Etrennes Interessantes Des Quatre Parties Du Monde.
Published 1783, Paris by Langlois & Deschamps.
126 pages. Text in French. Period early owner supplied decorative gilt paper covers frontis and rear maps.
Includes a rare series of 7 different small engraved maps by Brion de la Tour printed back-to-back on a single sheet and bound in as frontis/ rear folding maps. Complete as issued, unique example in such interesting early hand stamped gilt paper covers.
Delightful and rare miniature pocket gazetteer, intended for the upper class 18th century mobile citizen who would find it very helpful if they were traveling around on the continent.

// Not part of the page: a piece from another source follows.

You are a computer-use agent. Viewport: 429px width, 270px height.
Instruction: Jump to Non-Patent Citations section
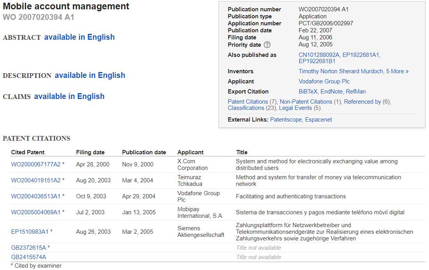coord(305,102)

Contents include an annual lunar calendar, extensive political details of all nations including thousands of specific names and their offices, religions, commercial instructions, walking distances between many cities on the continent, and concludes with a monetary conversion table between various circulating national currencies.
The seven maps are: World in double hemispheres, Europe, France, Asia, Africa, North and South America. The highly detailed statistical text which includes a monthly lunar calendar with tiny symbols.
An in-depth geographical pocket encyclopedia. This rare little pocket compendium covers the entire world, including the United States, down to listing of individual states and Spanish possessions including California.
Some page corners gently age curled from use, early paper wrappers slightly rubbed, any age flaws are easy to overlook or forgive.
Book measures: 4" H X 2 1/2" W.
The entire suite of 18th century miniature world maps are very unusual being printed back to back on a single long narrow sheet like found here, the middle of the sheet being the stapled spine of the book. In fact, we cannot recall having seen it before.